§ **Problem to work on**: Update the rows from the line containing "You are a computer-use agent. 1848x720" through the end of the rows, inclusive: replace "date label" with "date text" and leave everything else unchanged. Give only those rows.

§ **Listed entries**:
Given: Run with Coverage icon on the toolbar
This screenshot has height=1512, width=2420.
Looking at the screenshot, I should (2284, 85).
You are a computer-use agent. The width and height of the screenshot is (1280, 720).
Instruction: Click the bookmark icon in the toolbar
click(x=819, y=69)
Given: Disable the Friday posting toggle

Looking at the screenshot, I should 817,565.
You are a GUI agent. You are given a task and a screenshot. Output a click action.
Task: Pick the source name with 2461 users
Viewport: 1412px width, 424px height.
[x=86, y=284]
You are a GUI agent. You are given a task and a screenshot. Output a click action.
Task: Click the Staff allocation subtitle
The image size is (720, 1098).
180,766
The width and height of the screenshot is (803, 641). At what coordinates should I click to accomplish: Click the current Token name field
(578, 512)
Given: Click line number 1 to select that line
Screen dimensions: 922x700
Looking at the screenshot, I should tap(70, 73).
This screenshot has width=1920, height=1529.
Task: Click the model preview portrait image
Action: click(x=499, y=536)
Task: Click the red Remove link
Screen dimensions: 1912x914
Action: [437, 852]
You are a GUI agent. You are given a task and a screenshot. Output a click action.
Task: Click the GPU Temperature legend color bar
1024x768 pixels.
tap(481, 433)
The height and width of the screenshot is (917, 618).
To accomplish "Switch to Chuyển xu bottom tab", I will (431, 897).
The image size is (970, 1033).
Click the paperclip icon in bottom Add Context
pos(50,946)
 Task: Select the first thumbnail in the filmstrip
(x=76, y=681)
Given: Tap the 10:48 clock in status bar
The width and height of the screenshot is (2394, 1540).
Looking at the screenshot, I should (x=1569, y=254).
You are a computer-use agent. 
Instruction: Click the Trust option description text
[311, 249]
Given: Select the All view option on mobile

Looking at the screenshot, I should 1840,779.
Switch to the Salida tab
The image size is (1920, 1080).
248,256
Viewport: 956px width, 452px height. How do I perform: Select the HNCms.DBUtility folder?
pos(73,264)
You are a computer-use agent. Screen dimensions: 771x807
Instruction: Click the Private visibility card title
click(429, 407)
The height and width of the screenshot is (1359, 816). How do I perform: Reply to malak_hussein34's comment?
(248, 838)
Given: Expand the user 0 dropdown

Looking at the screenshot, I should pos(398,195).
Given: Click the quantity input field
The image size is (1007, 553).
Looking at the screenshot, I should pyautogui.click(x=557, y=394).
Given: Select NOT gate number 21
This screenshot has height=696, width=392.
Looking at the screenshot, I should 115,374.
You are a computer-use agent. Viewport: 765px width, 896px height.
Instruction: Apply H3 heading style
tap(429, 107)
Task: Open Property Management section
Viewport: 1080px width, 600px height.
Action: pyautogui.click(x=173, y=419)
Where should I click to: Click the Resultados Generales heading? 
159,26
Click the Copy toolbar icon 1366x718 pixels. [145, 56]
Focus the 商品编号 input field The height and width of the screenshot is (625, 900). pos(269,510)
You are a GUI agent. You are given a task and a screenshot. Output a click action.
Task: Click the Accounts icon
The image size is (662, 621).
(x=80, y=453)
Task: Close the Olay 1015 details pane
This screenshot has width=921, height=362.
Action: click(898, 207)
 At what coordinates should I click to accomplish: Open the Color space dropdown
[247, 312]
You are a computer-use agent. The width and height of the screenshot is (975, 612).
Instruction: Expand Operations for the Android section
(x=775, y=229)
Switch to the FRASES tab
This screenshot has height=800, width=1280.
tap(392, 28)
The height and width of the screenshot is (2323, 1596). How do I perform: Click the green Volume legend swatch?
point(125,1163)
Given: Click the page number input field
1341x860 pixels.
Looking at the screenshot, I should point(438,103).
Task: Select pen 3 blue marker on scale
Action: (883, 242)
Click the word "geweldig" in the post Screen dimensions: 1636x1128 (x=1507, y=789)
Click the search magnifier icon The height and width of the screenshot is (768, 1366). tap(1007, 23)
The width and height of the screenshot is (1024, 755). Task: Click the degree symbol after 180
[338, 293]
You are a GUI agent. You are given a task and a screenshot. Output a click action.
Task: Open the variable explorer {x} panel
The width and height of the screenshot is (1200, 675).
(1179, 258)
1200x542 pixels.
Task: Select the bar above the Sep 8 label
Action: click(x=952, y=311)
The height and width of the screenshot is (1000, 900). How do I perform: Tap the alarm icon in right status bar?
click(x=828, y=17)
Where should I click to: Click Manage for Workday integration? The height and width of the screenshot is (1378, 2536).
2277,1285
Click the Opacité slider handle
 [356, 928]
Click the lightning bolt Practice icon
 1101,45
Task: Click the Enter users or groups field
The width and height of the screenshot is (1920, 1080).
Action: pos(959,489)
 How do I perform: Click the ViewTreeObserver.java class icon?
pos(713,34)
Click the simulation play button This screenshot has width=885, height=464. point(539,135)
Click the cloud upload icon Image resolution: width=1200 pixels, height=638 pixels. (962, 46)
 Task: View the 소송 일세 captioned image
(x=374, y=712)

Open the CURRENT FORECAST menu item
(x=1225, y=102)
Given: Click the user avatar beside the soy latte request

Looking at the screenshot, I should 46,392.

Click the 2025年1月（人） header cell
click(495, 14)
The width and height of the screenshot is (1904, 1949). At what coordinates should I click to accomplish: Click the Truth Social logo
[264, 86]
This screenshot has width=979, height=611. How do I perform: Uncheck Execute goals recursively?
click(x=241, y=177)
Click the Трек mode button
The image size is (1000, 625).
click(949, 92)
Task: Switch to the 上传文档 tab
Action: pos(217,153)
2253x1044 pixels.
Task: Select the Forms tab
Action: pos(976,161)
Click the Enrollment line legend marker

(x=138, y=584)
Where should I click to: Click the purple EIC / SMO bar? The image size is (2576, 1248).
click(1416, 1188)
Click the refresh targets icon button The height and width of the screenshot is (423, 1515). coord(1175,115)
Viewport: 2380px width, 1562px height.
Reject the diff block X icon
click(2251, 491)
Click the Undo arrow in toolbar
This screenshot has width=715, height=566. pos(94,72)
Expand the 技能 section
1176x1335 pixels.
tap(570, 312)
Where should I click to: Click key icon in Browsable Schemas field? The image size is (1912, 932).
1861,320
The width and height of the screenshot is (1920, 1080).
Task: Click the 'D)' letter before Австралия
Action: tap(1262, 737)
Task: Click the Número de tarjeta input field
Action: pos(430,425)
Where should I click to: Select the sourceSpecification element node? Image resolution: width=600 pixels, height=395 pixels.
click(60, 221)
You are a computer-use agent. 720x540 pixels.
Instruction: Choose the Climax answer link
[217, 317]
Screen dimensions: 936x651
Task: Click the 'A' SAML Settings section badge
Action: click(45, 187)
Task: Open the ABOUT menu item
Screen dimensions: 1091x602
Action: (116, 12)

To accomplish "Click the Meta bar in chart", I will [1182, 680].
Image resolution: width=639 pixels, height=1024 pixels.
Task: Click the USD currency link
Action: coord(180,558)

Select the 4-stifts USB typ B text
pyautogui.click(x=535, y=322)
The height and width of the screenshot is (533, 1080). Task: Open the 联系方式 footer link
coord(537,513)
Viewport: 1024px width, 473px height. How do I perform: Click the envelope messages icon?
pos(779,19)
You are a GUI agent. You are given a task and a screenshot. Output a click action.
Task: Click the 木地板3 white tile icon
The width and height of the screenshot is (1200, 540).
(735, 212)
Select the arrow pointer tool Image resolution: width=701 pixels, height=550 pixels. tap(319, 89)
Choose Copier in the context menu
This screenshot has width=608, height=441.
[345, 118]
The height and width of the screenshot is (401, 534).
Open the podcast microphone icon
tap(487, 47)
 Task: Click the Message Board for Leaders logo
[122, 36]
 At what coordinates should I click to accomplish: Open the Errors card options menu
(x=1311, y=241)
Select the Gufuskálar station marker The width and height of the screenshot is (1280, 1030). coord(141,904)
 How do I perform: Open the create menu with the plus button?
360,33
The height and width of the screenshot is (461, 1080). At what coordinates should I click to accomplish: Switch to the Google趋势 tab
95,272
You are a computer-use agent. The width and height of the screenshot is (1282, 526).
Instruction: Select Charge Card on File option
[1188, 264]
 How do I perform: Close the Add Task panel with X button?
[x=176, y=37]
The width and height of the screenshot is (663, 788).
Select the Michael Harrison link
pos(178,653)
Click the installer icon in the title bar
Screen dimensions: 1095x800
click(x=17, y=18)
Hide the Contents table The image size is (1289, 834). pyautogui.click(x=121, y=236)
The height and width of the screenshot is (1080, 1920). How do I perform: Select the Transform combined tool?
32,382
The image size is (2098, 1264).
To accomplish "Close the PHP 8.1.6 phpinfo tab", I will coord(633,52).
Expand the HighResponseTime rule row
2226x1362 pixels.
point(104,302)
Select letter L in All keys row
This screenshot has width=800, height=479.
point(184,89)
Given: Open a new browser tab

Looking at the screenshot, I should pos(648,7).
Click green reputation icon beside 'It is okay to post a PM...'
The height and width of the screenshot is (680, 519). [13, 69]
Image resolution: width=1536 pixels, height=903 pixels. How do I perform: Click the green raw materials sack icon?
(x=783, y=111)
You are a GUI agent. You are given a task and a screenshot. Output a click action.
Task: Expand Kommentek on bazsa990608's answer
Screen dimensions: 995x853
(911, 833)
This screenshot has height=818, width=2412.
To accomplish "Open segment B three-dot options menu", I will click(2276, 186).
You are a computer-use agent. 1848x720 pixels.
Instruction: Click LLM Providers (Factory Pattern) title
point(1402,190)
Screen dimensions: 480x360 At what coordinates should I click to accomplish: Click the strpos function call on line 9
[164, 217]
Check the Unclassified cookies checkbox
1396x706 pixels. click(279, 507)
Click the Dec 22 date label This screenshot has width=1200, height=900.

§ **Problem solution**:
You are a computer-use agent. 1848x720 pixels.
Instruction: Click LLM Providers (Factory Pattern) title
point(1402,190)
Screen dimensions: 480x360 At what coordinates should I click to accomplish: Click the strpos function call on line 9
[164, 217]
Check the Unclassified cookies checkbox
1396x706 pixels. click(279, 507)
Click the Dec 22 date text This screenshot has width=1200, height=900.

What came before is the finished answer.